A case definition was created by a study physician (AJC) as well as a registered nurse experienced in asthma education (HS) and a second physician (SMRK-B)—both external to the study—using current guidelines2 and variables existing in the SAPCReN-CPCSSN records. This process involved three drafts, with the three developers meeting each time to reach consensus. The final case definition used a combination of ICD-9 codes and textual variables drawn from various sections of the EMR, including billing, encounter diagnosis, health conditions and prescribed medications. The definition included any occurrence of ‘asthma’, although excluding any occurrence of ‘asthma query’. Only persons between the ages of 1 and 17 years inclusive were eligible for inclusion. Furthermore, classification of childhood asthma required more than a single prescribed medicine, or a single prescribed medicine along with at least one other criterion (billing, encounter diagnosis or health condition). As such, although we acknowledge that children who did not present to the physician would not have been included in the sample, we attempted to include symptomatic children without an asthma diagnosis by including those who had asthma medications prescribed despite having no diagnostic label in their record. Table 2 presents the operational case definition for childhood asthma.

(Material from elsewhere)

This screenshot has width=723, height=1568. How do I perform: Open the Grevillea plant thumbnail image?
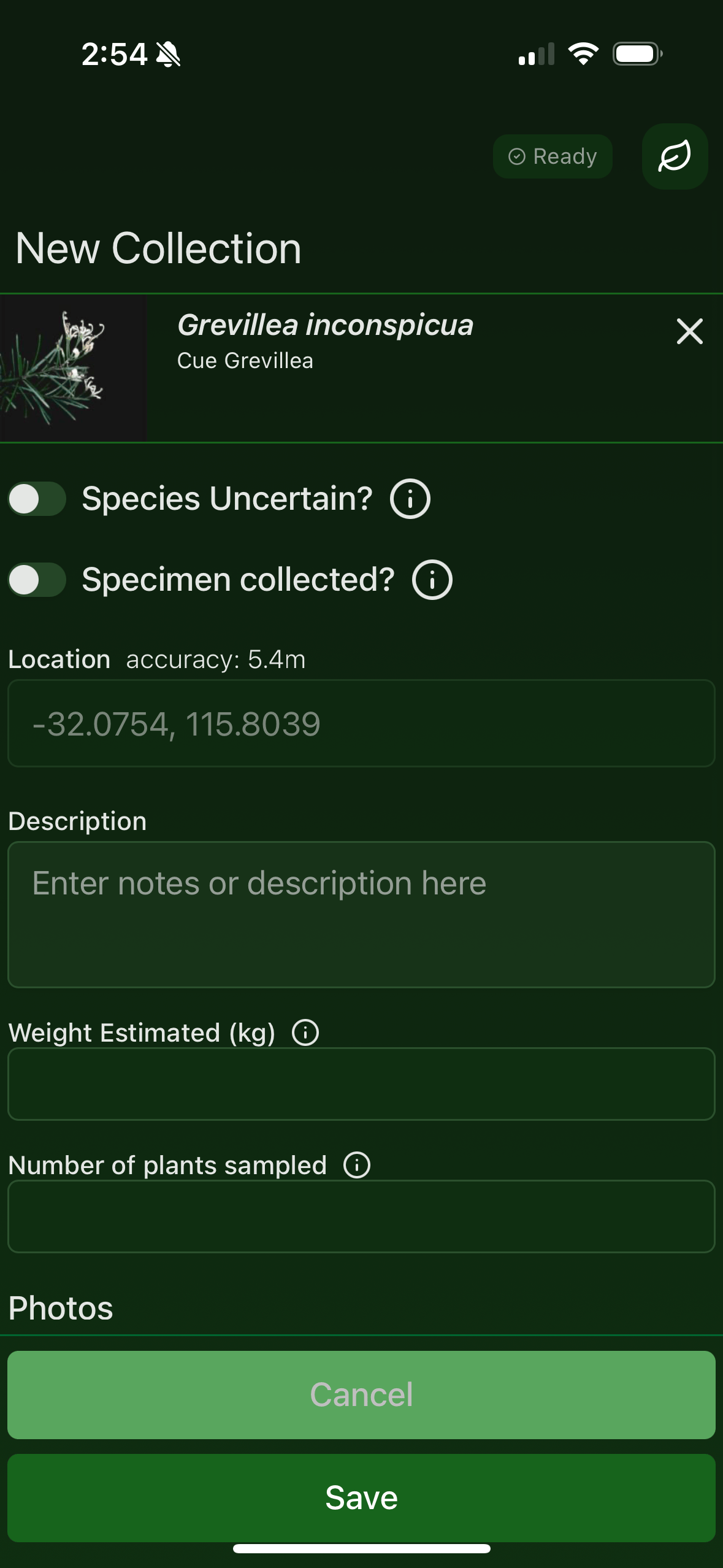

Table 2 Operational case definition for paediatric asthma

To develop the algorithm, a researcher blinded to the physician review (CD) used the previously determined case definition and the Case Finder feature of version 4.1 of the Data Presentation Tool (DPT), a remote access interface to a SAPCReN-CPCSSN database. The DPT was implemented with FileMaker Pro software, version 14 (FileMaker, Santa Clara, CA, USA) and loaded with the SAPCReN-CPCSSN 2015-Q2 data for the same 1000 patients reviewed by the expert physicians. The case-defined algorithm was then refined several times using an iterative process, until no new search or exclusion criteria were found necessary. For instance, the exclusion of ‘asthma query’ required several revisions in order to capture all variability as recorded in the records.

Comparing algorithm results with record review

The case definition was validated by comparing the algorithm results against the gold standard physician record review. Results from the physician record review (case or noncase) were tabulated and inserted alongside those of the algorithm in a 2×2 table for each age category. Although the case definition includes only children aged 1–17 years, the algorithm was also run for ages between 3–17 and 6–17 years as these age groups are clinically important and may have different management characteristics. The corresponding sensitivity, specificity and positive and negative predictive values (PPVs and NPVs) were then calculated.

Funding

This study was supported by an unrestricted grant from Astra Zeneca Canada. The study funder was not involved in study design; in the collection, analysis, and interpretation of data; in the writing of the report; or in the decision to submit the paper for publication.